_Problems_
a) In the graph mining talk announcement, why does the talk examine two alternative approaches? Answer in one to three sentences.
b) Please proceed with the graph mining talk announcement, carrying it on from its last sentence.

Challenges and Advances on Graph Mining

Speaker:        Professor Philip S. Yu
                Department of Computer Science
                University of Illinois at Chicago

Title:          "Challenges and Advances on Graph Mining"

Date:           Wednesday, 21 March 2012

Time:           3:00pm - 4:00pm

Venue:          Room 1504 (near lifts 25/26), opposite to LTG, HKUST

Abstract:

Mining graph data has become an important and active research topic in the
last decade, which has a wide variety of scientific and commercial
applications, such as in bioinformatics, security, the web, and social
networks. Previous research on graph classification mainly focuses on
mining significant subgraph features under single label settings for
supervised learning. The basic assumption is that a large number of
labeled graphs are available. However, labeling graph data is quite
expensive and time consuming for many real-world applications. In order to
reduce the labeling cost for graph data, in this talk we examine two
alternative approaches. The first approach uses semi-supervised feature
selection for graph classification to take advantage of the large amount
of unlabeled data, while the second approach exploits active learning to
judiciously select a small number of graph data to query for the label.

_Records excerpted from a collection_
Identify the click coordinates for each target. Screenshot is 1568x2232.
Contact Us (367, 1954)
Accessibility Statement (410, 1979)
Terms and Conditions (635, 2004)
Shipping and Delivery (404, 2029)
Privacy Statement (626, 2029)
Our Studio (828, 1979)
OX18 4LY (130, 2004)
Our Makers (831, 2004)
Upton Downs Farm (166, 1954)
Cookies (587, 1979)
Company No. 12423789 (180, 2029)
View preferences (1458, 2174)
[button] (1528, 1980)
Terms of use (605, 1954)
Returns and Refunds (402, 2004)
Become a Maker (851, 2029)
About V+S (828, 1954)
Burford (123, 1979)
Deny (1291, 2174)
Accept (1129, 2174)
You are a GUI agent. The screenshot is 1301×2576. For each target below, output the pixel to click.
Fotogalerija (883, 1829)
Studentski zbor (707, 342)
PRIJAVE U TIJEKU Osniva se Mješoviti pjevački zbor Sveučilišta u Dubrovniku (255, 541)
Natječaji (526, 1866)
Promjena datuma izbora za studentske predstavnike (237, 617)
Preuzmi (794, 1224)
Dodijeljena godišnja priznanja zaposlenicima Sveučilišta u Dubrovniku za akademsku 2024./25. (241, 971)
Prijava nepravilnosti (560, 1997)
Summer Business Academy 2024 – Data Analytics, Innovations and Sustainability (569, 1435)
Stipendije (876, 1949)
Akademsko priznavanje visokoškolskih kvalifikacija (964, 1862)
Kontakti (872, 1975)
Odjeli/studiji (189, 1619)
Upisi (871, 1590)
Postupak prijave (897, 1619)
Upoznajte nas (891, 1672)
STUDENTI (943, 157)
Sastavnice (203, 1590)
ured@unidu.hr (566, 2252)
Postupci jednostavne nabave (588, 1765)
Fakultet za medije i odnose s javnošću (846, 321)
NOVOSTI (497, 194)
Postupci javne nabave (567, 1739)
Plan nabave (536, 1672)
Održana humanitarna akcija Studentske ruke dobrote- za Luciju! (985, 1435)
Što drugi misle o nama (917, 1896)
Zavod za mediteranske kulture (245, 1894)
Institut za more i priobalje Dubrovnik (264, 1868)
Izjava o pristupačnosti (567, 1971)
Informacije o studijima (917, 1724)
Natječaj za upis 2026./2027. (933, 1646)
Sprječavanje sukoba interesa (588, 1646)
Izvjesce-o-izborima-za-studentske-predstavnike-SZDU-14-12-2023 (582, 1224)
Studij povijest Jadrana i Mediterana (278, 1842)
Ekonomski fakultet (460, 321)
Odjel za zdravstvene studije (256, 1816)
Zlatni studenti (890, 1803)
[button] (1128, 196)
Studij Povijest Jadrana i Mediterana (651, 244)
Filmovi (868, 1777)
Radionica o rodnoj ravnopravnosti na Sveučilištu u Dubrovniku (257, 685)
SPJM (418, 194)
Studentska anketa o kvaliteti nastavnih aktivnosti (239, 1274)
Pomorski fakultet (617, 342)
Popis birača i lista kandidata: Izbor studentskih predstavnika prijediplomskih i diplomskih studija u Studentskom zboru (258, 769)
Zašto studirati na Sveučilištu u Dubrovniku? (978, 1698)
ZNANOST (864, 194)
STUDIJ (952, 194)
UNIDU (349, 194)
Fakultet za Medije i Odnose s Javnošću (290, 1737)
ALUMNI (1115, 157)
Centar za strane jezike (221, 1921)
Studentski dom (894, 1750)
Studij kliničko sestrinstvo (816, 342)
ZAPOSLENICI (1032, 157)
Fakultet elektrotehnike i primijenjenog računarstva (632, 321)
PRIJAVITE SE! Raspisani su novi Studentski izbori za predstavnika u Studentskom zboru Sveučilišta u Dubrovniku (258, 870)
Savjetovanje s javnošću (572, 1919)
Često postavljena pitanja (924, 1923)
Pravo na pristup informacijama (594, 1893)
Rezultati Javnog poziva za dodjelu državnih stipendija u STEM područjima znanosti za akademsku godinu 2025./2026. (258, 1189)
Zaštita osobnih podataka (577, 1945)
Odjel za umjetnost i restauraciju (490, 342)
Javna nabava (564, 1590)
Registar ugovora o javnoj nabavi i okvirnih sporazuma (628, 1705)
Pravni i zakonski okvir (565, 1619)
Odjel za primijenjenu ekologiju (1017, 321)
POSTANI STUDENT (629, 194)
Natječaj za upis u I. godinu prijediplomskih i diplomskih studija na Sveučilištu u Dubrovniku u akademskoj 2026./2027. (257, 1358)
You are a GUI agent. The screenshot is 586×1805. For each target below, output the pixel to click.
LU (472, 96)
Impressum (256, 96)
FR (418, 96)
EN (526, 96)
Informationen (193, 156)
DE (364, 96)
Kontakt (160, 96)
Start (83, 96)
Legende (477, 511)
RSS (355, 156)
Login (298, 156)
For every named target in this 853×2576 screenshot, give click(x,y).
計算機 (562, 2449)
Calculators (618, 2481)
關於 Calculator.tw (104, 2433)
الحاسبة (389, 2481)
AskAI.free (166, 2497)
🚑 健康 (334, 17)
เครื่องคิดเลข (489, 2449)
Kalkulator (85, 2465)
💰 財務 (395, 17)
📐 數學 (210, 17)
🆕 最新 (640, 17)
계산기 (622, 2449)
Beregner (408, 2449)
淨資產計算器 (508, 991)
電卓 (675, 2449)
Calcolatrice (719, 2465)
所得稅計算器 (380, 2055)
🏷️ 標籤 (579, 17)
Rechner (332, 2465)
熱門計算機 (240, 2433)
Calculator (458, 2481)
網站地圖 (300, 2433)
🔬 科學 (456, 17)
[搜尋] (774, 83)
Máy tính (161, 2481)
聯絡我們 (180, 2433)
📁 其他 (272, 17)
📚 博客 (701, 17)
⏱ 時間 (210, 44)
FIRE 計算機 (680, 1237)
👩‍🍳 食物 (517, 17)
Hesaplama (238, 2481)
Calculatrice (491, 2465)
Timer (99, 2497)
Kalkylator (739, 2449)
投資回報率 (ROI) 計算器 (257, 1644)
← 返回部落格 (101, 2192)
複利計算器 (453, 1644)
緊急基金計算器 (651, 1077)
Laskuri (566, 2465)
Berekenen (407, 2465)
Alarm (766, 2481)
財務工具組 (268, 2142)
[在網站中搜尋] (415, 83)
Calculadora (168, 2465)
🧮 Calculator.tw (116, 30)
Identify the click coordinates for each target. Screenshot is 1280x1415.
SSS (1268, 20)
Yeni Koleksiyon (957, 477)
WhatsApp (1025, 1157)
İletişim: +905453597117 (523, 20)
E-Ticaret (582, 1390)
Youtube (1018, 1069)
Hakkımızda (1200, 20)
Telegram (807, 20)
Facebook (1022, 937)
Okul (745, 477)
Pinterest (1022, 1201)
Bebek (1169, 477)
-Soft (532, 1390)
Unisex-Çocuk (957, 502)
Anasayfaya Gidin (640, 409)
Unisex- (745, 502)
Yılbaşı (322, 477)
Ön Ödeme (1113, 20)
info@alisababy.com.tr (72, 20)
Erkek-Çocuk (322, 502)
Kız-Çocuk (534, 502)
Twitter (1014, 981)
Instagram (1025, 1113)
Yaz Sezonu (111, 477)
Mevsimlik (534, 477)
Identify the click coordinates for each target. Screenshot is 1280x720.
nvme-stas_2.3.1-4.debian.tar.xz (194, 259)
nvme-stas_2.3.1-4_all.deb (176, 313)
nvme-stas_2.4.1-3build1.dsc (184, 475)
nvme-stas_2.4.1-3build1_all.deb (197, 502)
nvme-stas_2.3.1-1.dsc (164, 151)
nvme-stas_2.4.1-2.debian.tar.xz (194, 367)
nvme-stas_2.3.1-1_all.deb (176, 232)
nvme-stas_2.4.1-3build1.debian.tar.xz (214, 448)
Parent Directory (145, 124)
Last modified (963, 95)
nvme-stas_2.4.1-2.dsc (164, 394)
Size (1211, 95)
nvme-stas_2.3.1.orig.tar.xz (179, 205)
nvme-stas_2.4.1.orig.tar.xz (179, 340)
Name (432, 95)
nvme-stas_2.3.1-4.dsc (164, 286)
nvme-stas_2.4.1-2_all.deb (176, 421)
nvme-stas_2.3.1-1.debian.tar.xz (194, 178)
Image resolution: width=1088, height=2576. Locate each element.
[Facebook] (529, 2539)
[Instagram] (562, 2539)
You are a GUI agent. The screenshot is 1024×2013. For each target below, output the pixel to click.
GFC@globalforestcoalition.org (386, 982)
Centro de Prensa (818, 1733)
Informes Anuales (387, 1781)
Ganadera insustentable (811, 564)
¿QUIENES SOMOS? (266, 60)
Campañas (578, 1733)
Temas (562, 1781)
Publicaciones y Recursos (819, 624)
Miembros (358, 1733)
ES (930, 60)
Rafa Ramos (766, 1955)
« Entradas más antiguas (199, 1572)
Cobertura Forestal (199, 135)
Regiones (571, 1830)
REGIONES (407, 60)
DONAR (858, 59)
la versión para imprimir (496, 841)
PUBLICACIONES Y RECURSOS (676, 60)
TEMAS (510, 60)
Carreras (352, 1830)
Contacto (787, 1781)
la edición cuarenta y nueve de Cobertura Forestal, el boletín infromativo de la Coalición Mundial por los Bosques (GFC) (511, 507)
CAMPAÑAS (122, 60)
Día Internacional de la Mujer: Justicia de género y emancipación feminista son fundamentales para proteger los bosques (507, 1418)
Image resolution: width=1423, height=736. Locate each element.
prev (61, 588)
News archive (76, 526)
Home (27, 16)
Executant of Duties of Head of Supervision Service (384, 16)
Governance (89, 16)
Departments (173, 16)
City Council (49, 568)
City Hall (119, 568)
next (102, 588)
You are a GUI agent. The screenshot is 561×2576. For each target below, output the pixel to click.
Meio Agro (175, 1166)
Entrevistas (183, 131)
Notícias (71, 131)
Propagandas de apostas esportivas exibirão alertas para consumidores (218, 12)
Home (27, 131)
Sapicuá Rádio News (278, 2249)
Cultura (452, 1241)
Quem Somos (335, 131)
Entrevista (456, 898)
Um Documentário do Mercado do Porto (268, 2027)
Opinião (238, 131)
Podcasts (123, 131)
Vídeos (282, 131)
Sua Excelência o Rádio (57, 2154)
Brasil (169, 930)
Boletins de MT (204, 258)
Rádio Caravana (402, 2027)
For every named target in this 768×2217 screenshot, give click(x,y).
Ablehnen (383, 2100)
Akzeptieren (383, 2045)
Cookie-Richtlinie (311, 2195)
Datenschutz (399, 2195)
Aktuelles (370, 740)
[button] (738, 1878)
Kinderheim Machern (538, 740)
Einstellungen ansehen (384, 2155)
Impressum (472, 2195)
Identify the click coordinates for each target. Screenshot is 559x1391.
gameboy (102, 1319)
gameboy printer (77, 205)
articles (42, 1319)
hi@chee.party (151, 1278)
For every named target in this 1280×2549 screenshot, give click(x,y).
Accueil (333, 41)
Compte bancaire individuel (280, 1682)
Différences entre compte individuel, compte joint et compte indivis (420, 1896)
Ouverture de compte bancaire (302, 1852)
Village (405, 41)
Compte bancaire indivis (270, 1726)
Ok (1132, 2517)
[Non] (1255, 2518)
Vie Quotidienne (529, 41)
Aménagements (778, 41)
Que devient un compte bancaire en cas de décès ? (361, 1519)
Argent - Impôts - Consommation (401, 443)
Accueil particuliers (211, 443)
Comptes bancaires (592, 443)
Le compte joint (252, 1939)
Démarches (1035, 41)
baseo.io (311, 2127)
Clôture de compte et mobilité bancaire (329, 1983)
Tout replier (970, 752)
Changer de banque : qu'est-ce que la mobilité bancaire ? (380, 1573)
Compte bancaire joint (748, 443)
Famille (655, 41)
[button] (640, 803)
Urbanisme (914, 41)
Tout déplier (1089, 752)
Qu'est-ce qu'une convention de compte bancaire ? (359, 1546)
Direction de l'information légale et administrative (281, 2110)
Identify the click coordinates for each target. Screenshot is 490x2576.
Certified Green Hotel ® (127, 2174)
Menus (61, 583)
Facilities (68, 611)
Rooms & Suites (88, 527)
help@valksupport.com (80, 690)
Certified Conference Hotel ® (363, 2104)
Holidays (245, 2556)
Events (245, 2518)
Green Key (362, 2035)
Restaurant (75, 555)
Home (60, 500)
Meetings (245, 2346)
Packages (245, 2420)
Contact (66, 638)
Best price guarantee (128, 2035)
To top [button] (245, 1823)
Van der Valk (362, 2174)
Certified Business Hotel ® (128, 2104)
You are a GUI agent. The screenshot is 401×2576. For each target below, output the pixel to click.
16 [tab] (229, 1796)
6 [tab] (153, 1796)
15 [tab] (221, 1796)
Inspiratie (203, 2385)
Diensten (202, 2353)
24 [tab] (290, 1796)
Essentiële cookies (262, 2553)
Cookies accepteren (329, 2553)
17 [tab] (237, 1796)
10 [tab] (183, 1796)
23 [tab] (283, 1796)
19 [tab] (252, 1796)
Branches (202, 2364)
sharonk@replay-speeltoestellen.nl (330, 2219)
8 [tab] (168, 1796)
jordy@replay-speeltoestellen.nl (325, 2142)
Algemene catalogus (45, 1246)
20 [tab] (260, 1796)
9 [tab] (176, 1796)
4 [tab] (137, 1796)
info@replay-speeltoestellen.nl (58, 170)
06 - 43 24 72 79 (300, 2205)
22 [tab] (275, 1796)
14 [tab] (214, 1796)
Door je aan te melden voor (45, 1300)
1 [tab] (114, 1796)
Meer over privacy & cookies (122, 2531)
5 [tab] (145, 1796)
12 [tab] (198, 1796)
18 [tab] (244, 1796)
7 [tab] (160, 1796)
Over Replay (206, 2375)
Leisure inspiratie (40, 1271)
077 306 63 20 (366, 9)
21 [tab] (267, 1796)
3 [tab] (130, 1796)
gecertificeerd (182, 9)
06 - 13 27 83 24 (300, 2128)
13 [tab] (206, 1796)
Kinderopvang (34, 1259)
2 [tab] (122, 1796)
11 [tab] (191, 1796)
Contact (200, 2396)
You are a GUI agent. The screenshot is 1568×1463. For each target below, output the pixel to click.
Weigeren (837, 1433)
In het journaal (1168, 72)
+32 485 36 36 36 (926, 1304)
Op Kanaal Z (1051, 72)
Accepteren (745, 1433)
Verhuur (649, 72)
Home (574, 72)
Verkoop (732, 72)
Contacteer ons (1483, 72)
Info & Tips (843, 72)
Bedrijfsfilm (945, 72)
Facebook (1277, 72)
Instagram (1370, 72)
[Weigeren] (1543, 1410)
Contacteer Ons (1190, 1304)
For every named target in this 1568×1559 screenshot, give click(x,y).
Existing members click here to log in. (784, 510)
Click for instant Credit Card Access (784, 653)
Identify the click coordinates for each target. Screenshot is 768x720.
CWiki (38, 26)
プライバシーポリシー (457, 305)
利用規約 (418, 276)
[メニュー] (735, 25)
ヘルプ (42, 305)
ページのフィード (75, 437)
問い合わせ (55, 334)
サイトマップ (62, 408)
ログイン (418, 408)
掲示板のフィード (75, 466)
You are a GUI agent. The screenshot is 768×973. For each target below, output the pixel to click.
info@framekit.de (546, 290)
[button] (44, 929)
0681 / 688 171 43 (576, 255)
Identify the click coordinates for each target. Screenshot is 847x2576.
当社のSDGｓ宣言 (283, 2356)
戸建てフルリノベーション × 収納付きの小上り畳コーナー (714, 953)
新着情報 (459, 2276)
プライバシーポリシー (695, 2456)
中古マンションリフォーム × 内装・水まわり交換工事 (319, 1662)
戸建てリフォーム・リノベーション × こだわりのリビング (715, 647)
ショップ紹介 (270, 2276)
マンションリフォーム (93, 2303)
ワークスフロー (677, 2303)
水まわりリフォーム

_Final answers_
a) The talk examines two alternative approaches to reduce the cost of labeling graph data. Earlier graph classification research assumed that a large number of labeled graphs are available, but labeling graph data is quite expensive and time consuming for many real-world applications.

b)
These problems are challenging and different from conventional
semi-supervised and active learning problems because there is no
predefined feature vector. The subgraph features need to be found
progressively during the mining process. Finally, we examine the issue of
multi-label classification to assign each graph data with a set of labels
simultaneously.The challenge is to estimate the dependence between the yet
to be determined subgraph features and the multiple labels of graphs.
Effective approaches to address these problems and overcome the challenges
will be discussed.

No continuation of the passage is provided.